Gather all lines in the records below that include the word "screenshot".

Extracted records
================================

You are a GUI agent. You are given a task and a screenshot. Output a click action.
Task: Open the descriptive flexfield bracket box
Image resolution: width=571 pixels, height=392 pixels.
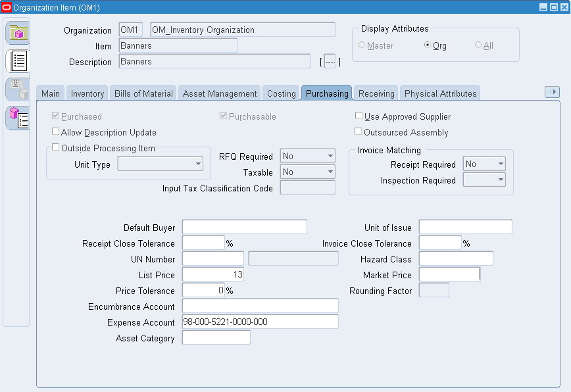(x=330, y=62)
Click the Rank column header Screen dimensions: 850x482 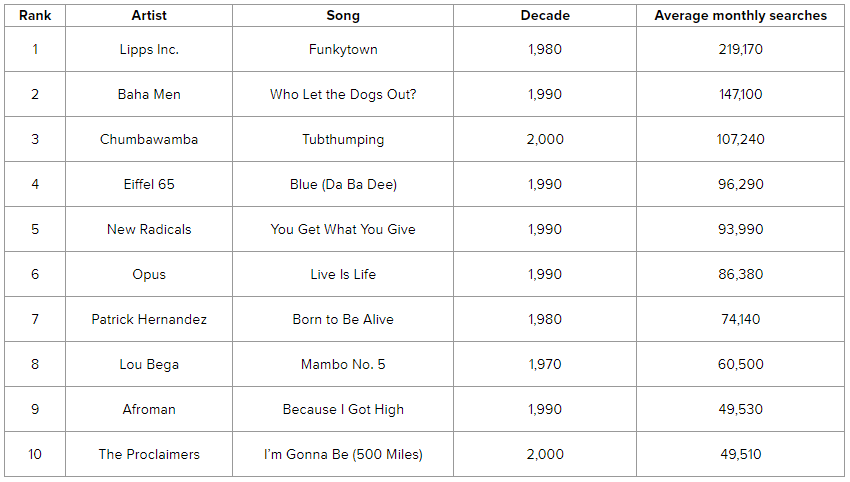coord(35,16)
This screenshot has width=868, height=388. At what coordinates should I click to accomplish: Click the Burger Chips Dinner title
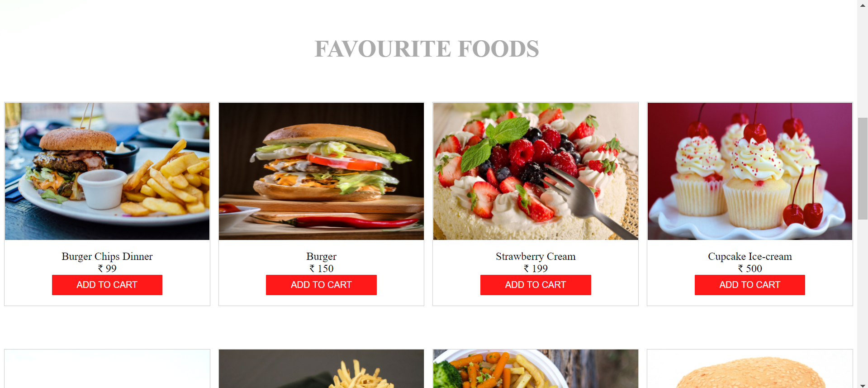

================================

> _Completed task_
You are a GUI agent. You are given a task and a screenshot. Output a click action.
This screenshot has width=868, height=388. At what coordinates should I click to accomplish: Click the Burger Chips Dinner title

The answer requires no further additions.